Paramutação - processo pelo qual o RNA pode influenciar a hereditariedade à semelhança do DNA. Penetrância - expressão tudo ou nada de um genótipo mutante. Permuta - troca de segmentos entre cromátides (não irmãs) pertencentes a cromossomos homólogos. Pleiotropia - efeitos fenotípicos múltiplos de um único gene. Poligenia - efeito aditivo de genes que podem determinar aspectos quantitativos do fenótipo. Polimórficos - ver polimorfismo. Polimorfismo - ocorrência simultânea de diversos fenótipos, onde uma população possui mais do que um alelo para determinado loco. Poliploidia - condição na qual o número de cromossomos é um múltiplo inteiro do número haplóide. Pool gênico - ou acervo gênico é a composição genética total de uma população. Princípio da distribuição independente - pares de genes em cromossomos diferentes se distribuem independentemente na meiose. Princípio da dominância - ocorre predominância de um caráter na F1 (primeira geração híbrida) considerado dominante em relação às características alternativas chamadas de recessivas. Princípio da segregação - durante a reprodução sexual os alelos de cada genitor se separam ou segregam, produzindo gametas com apenas um alelo daquela característica estudada. Princípio de Hardy-Weinberg - é a razão das freqüências genotípicas que se originam quando os cruzamentos são aleatórios, a população é grande e os fatores evolutivos não estão atuando. Probando - propósito ou indicador, indivíduo portador de uma anomalia que chama a atenção médica para o estudo da família. Quadrado de Punnett - quadro usado para determinar os genótipos de um dado cruzamento. Quiasmas - pontos de trocas entre cromossomos homólogos, evidência física da permuta. Recessivo - caráter que se expressa apenas em dose dupla do mesmo alelo no loco gênico.
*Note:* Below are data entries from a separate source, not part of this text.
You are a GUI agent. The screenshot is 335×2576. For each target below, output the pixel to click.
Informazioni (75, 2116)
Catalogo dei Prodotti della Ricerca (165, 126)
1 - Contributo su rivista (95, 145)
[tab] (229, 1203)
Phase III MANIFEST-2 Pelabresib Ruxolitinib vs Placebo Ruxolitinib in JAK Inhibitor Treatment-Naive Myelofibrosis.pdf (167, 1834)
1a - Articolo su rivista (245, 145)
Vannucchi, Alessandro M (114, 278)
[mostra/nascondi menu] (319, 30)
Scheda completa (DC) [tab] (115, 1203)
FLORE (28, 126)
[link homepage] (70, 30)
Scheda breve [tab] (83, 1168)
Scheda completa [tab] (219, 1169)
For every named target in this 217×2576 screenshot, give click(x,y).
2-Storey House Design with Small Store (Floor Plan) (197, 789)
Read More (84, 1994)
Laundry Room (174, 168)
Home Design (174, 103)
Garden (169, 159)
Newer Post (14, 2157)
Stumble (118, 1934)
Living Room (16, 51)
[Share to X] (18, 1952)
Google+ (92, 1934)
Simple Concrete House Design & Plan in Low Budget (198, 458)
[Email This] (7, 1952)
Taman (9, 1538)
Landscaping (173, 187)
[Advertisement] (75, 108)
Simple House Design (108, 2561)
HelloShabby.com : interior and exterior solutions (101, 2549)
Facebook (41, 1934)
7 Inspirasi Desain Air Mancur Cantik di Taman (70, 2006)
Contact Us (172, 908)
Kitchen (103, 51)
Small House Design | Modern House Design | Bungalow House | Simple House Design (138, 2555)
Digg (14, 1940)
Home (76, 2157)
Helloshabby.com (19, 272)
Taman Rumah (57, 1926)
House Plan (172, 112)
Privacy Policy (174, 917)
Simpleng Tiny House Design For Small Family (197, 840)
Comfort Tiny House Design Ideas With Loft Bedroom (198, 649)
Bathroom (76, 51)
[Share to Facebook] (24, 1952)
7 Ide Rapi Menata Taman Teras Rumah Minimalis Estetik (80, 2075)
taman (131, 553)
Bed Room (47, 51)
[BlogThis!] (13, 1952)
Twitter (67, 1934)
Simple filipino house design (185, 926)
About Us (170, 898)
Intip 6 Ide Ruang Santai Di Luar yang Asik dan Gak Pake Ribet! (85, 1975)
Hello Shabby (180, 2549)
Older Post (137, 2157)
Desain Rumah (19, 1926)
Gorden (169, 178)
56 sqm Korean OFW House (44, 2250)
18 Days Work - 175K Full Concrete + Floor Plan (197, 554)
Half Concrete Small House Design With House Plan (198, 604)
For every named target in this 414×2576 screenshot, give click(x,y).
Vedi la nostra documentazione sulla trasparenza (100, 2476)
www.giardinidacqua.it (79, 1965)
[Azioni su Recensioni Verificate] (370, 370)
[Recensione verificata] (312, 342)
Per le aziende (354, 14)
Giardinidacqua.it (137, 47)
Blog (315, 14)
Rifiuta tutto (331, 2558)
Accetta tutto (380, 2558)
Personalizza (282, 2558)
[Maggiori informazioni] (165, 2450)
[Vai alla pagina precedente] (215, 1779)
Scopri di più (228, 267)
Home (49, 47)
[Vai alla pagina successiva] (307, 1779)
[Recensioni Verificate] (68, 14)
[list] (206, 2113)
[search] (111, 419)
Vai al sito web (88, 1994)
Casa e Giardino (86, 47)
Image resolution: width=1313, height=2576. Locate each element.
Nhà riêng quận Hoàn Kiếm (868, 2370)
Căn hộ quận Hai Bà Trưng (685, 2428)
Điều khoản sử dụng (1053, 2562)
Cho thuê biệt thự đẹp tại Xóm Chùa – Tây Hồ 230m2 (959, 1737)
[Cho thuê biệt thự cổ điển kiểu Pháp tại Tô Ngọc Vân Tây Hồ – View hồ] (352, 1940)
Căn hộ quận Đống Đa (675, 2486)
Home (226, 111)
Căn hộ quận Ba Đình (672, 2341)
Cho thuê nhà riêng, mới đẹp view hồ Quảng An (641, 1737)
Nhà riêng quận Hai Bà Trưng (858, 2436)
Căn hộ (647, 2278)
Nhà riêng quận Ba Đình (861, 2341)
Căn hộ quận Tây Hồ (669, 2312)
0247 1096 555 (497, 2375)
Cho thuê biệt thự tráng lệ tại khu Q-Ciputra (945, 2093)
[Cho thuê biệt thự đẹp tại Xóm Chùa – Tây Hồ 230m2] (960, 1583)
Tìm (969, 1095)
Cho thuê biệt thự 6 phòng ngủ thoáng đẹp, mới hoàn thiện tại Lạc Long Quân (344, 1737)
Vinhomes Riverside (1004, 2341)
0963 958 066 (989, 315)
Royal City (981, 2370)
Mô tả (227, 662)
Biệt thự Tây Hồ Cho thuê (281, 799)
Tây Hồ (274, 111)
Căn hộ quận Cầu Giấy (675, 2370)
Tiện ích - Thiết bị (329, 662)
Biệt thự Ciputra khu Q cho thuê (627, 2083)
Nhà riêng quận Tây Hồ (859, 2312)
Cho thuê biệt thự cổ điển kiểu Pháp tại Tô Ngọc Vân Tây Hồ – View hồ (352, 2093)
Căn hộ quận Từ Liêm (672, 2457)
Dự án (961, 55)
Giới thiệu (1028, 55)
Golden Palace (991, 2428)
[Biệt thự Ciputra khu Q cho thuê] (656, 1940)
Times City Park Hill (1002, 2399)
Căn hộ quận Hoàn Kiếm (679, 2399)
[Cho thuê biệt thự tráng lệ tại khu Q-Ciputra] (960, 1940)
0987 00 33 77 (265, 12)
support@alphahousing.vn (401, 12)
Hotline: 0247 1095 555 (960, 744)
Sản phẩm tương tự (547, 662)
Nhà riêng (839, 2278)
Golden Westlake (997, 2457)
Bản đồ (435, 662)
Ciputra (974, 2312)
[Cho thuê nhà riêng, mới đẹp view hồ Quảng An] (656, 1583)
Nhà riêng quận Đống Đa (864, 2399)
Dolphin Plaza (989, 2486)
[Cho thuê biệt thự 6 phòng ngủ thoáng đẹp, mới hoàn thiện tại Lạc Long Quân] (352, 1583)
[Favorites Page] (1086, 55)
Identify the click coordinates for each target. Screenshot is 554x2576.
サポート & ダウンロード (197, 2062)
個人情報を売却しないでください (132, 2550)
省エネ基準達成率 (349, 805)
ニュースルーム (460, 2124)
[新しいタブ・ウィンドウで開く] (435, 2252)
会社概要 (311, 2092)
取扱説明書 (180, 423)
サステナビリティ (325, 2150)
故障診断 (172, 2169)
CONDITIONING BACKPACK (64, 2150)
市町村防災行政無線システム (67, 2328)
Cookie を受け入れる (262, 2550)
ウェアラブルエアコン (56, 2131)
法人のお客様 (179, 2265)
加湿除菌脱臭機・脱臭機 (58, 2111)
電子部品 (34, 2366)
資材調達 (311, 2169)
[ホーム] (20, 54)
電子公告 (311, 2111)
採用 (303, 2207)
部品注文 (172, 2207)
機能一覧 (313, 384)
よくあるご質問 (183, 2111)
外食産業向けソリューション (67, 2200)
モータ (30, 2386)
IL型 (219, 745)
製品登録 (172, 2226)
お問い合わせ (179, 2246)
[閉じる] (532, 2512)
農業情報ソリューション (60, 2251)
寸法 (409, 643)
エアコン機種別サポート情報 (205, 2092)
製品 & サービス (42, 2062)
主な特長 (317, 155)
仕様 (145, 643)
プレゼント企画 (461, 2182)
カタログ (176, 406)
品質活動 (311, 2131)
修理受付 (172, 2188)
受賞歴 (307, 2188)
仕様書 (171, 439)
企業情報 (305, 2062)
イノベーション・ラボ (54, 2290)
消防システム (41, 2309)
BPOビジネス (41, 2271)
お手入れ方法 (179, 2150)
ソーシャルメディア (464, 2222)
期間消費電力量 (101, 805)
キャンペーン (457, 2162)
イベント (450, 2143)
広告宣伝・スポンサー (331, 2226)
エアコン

Recombinação - evento que ocorre durante a segregação de cromossomos (recombinação cromossômica) ou durante a meiose (recombinação gênica). Relógio molecular - é a teoria na qual moléculas evoluem em uma taxa aproximadamente constante. Repetições de trinucleotídeos - repetições de trincas de nucleotídeos que podem estar em quantidades normais ou anormais, gerando doenças. Saltacionismo - transformação evolutiva originada por mutações drásticas.


Seleção natural - processo pelo qual formas de organismos de uma dada população que estão melhores adaptadas ao ambiente presente aumentam em freqüência em relação as demais, ao longo de uma série de gerações. Sexo heterogamético - indivíduo que produz mais de um tipo de gameta, determinando o sexo da espécie. Sexo homogamético - indivíduo que produz apenas um tipo de gameta. Teleologia cósmica - explicação de processos naturais que conduzem automaticamente a um fim definido ou a uma meta Teoria cromossômica da herança - teoria que uniu as idéias de continuidade e individualidade dos cromossomos, de Sutton e Boveri, respectivamente. Teoria neutra - é a teoria em que a maior parte da evolução em nível molecular ocorre por deriva. Teste dos três pontos - teste no qual um triplo heterozigoto é cruzado com um triplo homozigoto recessivo, fornecendo uma descendência com números variáveis de crossings e freqüências, permitindo determinar a distância entre três locos e a ordem seqüencial dos genes. Unidade de mapa - ou centimorgan (cM) é a distância entre dois locos acarretando uma freqüência de recombinação (FR) de 0,01 (1%). Vitalismo - crença na existência de uma força oculta e invisível nos organismos vivos, responsável pelas manifestações da vida em organismos vivos.